ロイゼ「俺様は狼だ...肉食で強欲で、怖い怖い狼なんだぜ?」


耳元で呟かれ、彼の吐息が耳に掛かる。

私は身震いした。


こんな狼は嫌だ。

こんな邪な狼など、このメルヘンな世界には似合わない。

アダルティ過ぎる。


ロイゼ「言ったろ?俺は欲しいと思ったものは何だって手に入れなきゃ気が済まねぇんだ。それに、お前みたいな強気な女は嫌いじゃねぇ。

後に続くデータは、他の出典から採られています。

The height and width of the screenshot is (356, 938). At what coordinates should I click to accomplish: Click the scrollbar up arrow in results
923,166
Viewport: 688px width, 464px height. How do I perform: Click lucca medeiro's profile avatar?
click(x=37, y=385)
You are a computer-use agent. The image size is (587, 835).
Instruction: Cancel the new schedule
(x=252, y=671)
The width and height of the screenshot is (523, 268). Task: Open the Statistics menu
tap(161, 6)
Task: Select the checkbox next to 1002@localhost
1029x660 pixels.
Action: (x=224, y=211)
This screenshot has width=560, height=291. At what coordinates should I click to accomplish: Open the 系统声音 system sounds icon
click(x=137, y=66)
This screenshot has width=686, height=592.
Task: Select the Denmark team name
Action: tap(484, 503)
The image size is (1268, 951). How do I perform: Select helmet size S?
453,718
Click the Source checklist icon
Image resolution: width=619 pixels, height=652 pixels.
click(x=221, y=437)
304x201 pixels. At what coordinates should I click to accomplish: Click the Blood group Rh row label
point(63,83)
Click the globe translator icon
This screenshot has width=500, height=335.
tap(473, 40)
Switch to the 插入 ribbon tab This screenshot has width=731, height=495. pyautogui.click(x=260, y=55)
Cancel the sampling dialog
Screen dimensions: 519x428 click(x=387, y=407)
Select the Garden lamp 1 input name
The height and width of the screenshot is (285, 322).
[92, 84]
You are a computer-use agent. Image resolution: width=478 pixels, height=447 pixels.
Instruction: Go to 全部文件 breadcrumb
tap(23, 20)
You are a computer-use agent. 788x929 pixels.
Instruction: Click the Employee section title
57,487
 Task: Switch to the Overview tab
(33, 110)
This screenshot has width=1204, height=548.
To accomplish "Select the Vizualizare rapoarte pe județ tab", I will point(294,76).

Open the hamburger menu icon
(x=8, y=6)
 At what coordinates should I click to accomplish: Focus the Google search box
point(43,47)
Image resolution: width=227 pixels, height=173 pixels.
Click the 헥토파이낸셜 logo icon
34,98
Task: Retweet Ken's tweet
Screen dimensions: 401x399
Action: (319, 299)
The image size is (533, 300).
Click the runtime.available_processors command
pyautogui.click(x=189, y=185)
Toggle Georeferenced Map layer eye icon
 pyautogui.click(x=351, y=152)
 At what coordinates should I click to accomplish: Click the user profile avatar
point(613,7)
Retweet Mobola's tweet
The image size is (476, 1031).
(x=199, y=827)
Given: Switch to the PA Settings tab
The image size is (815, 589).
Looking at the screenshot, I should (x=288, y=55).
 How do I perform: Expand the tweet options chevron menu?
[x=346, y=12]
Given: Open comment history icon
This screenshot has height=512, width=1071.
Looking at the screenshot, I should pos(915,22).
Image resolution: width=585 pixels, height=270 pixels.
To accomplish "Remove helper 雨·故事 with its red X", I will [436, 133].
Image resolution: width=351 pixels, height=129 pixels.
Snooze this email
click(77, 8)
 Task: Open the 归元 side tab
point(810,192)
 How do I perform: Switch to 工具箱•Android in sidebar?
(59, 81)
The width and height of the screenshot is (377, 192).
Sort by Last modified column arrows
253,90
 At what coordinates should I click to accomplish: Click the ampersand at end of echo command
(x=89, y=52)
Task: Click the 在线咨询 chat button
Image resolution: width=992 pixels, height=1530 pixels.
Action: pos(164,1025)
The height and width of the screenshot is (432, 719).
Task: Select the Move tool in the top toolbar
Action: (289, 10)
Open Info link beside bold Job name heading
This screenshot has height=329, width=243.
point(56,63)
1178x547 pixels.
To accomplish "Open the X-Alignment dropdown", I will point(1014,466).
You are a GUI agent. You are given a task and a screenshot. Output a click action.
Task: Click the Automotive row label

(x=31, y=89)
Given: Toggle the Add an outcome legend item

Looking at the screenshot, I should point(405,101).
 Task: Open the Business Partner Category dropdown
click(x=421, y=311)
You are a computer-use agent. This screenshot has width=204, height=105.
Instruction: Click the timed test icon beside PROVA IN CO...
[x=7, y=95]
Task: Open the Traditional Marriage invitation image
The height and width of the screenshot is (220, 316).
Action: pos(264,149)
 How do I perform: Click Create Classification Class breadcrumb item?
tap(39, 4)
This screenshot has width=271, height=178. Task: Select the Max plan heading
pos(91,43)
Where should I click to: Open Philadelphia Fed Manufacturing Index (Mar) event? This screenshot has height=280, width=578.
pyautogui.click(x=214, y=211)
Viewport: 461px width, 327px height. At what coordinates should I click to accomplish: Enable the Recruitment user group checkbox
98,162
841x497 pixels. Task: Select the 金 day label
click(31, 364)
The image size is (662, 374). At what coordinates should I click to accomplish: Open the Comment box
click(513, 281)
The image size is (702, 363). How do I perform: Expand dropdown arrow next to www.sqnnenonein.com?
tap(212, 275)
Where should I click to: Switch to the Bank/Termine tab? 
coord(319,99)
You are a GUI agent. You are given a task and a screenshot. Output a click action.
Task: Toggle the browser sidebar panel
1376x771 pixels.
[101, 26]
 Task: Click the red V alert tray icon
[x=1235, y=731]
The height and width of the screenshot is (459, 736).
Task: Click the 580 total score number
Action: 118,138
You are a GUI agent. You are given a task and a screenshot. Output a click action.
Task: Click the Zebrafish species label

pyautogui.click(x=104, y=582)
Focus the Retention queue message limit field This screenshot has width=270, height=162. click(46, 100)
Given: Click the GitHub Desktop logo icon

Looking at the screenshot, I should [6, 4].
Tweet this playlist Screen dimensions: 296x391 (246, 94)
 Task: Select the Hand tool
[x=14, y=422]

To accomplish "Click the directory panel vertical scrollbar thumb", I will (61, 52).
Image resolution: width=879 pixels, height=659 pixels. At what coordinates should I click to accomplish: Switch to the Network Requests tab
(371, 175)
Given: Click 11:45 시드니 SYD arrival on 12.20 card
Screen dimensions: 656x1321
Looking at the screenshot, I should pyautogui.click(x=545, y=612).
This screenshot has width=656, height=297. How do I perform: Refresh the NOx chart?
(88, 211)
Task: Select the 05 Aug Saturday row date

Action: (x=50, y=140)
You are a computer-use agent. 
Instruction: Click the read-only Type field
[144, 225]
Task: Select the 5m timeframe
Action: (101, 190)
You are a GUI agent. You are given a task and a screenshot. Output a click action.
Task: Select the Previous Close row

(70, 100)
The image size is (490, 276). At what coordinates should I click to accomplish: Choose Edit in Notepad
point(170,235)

俺に礼をするなら、お前の体で頂こうか」


首筋に歯を立てられ、チュウっと音をたてられながら何度も吸いつかれる。

その舌は下へ下へと這っていき、服のボタンが乱暴に外されていく。

もう片方の彼の手は、既に私の足を弄り始めていた。


海希「おすわり!おすわりだってば!!」


ロイゼ「だから、俺は犬じゃねぇって言ってんだろ!」


望みの"おすわり"もきかない(そもそも躾けてないのできく筈もない)。


とてもがっかりだ。

可愛い犬なら今までの事は水に流してやろうと思ったのに...


この〜っ!!!!

野獣め〜〜っ!!!!

変態狼〜〜っ!!!!!

○○狼〜〜〜〜っ!!!!!


どうしてこいつは、こんなに狼設定に忠実なんだ。

さっきまで犬の忠実さを馬鹿にしていたくせに、その辺りはなんとも抜け目がない奴だ。

狼に食べられてしまうなんて、そんなメルヘンなアダルティは要らない。

いや、あってはならないのだ。

こんな悪夢は終わらせなければいけない。


私の胸に顔を埋めるロイゼ。

反撃態勢に入る為、彼の頭に手を伸ばした。


ロイゼ「げ!?てめっ...!!!」


犬耳を咄嗟に掴み、思い切り引っ張ってやった。

いつもレイルに鍛えられた緊急脱出用の技。

やはり、これは効果覿面のようだ。


ロイゼ「いででででででっ!!!!!やめろ!!!やめろって!!!!」


逃げるロイゼから手を離す。

すぐに立ち上がり、ポケットから取り出したあの御守りを振り回した。


彼の顔が青ざめたのが分かった。


ロイゼ「分かった!俺が悪かったって!!!!」


海希「私は怒っているのよ!!!」


逃げて行くロイゼの後を追う。


私は完全にキレていた。

頭に血が上り、がむしゃらに彼を追った。

疲れや悩みが吹っ飛んで、鬼の形相で御守りを振り回していた。


絶対に許してやるもんか!

確実に仕留めてやる!

その姿で何処にも行かせないようしてやる!

と、叫び回っていた。


けれど、やはり野生の狼の走りにはついていける筈もなかった。

しばらく追いかけ回すと、私の体力も限界が来た。


足を止めてその場で膝に手をつき、ゼェゼェと激しく息を切らす。

こんなに走り回ったのは何年振りだろうか。


流れ落ちる汗を拭い、遥か向こうに走り去っていくロイゼの背中を睨んだ。


海希「ちっ、逃したか!!!」


縫いぐるみにし損ねてしまった。

あいつをあのままにしておけば、この世の女性は安心して夜道を歩けない。

いや、昼間でもこの有様だ。

やはり息の根を止めるべきだった。


しかし、彼には底知れぬ回復力があるようだ。

たとえ半殺しにしても、数分でけろりとしているだろう。


首筋がまだゾワゾワする。

思い出しただけでも虫唾が走った。


ここの男共は、みんな本能に忠実過ぎる。

とくに獣耳を生やした男共だ。

やはり、野生動物(レイルは飼い猫の筈なのだが、やはりただの変態猫だ)は厄介だ。


気を取り直し、はだけてしまった服を戻してからリュックを背負う。

湖を横切るようにあった大きな橋に、足を踏み入れた。